Jumping on the story, the New York Times has claimed the bill would “impose a death sentence for homosexual behavior.”

These claims are flat-out disinformation.

Dr. Scott Lively, who visited Uganda in March of 2009 to encourage efforts to protect traditional family values, says the proposed death penalty in the bill, just one of many provisions, is for “aggravated homosexuality,” which is actually pederasty, pedophilia, homosexual parent/child incest, homosexual abuse of a disabled ward, and knowingly spreading AIDS. Dr. Lively is the author of The Pink Swastika and the president of Abiding Truth Ministries.

You’d think that someone interested in correcting slant and bias would bother to read the bill. Either Cliff Kincaid couldn’t be bothered or he has no regard for accuracy. Yes the death penalty is but one provision but it targets more than he claims. It also sends a “repeat offender”, so broadly defined as to include anyone who has had a relationship with more than one person or who had sex with the same person more than once, to death by hanging.

So yes, the provisions included in this bill would be a death sentence for virtually every gay man or woman were this the law in the Western World.

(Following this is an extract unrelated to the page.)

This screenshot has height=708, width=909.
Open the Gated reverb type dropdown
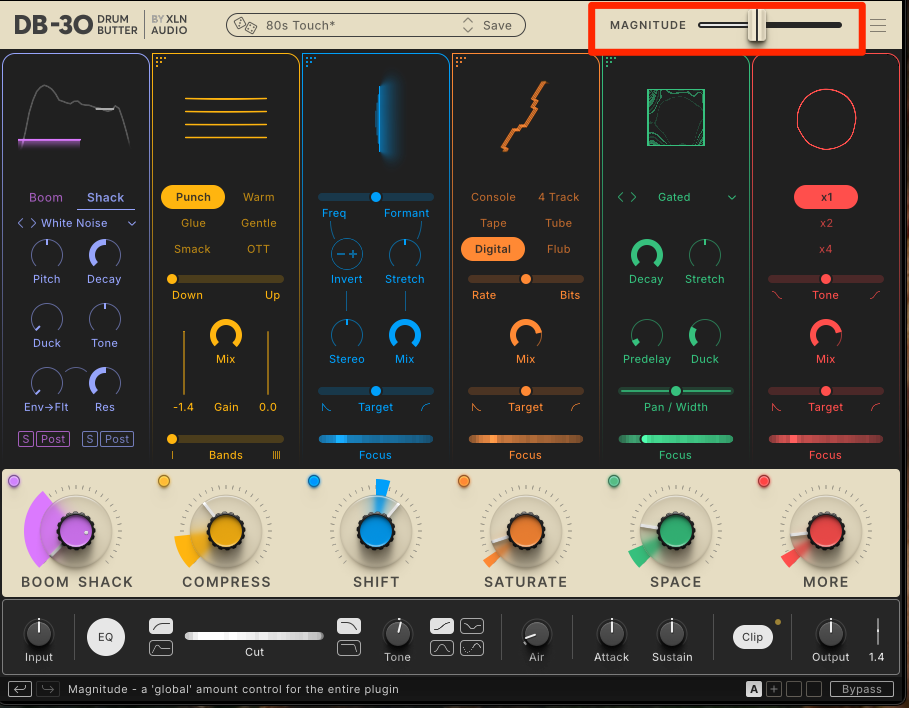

But not content to broadcast flat lies about the Ugandan bill, Cliff Kincaid makes an arrogant assertion that is staggering in its presumptions and callous disregard for life.

It would appear that the purpose of the orchestrated controversy over the proposed law in Uganda is to divert attention from the real scandal involving Obama Education Department official Kevin Jennings and his praise for the founder of the modern gay rights movement, Harry Hay, a supporter of adult-child sex.

No. Our efforts to stop gay men and women from being slaughtered in Uganda are not in response to Cliff Kincaid’s attacks on Kevin Jennings. Indeed, Box Turtle Bulletin has been following the Uganda situation since before Jennings was appointed or Kincaid’s slur campaign began.

The Jennings stories have no legs because they a weakly constructed weapons in a Culture War and the public, saturated by radical extremism, sees through them. The Uganda story, on the other hand, is a reporting of true evil. And unlike Cliff Kincaid, decent people are less concerned about contrived baseless controversies than they are about an attempt to scapegoat a subset of the population and threaten them with death.

Prup (aka Jim Benton

January 5th, 2010

One thing that has scared me about the Uganda coverage almost every place but here has been the over-emphasis on the death penalty. Even if you argue that this is the ‘worst’ part of the bill — and death penalty opponents such as myself have long argued that life imprisonment — without parole — is as severe a punishment as death — for an individual, I get worried that the Ugandan/American forces will ‘retreat’ from this and everyone — except you and those close to you — will cheer, pat themselves on the back, and figure the fight is over.

In fact, for a society/polity, there are even worse features in the bill. The ‘extraterritoriality’ provisions, which would, apparently, allow Ugandan officials to seize, detain, transfer, and try a gay Ugandan who has left the country and even abandoned his citizenship;

The provision punsihing a landlord for renting to an LGBT person — which requires landlords to show constant vigilance, to observe and even violate the privacy of anyone they rent to — not just ‘obvious gays’ but any tenants, because who knows what they might be up to ‘behind closed doors’;

The punishment against ‘advocacy’ whish — afaik — has no ‘Parliamentary immunity’ and could, therefore, be used against any MoP introducing a law repealing it — and certainly could be used against any political group or newspaper supporting such a repeal;

And, worst of all, the penalties for friends and family members, including parents, failing to report gays.

It is not just that these are reminiscent of the worst examples of Totalitarian regimes of the Thirties, but the fact that those regimes had none of the technological innovations that are available to enforce tham that exist today. Even a handful of public trials on each of these provisions would scare all Ugandans into taking precautions against putting themselves at risk.

So please make sure that, were the ‘death penalty’ provision to be removed, that Western activists would not retire from the fray, imagining themselves to have ‘triumphed.’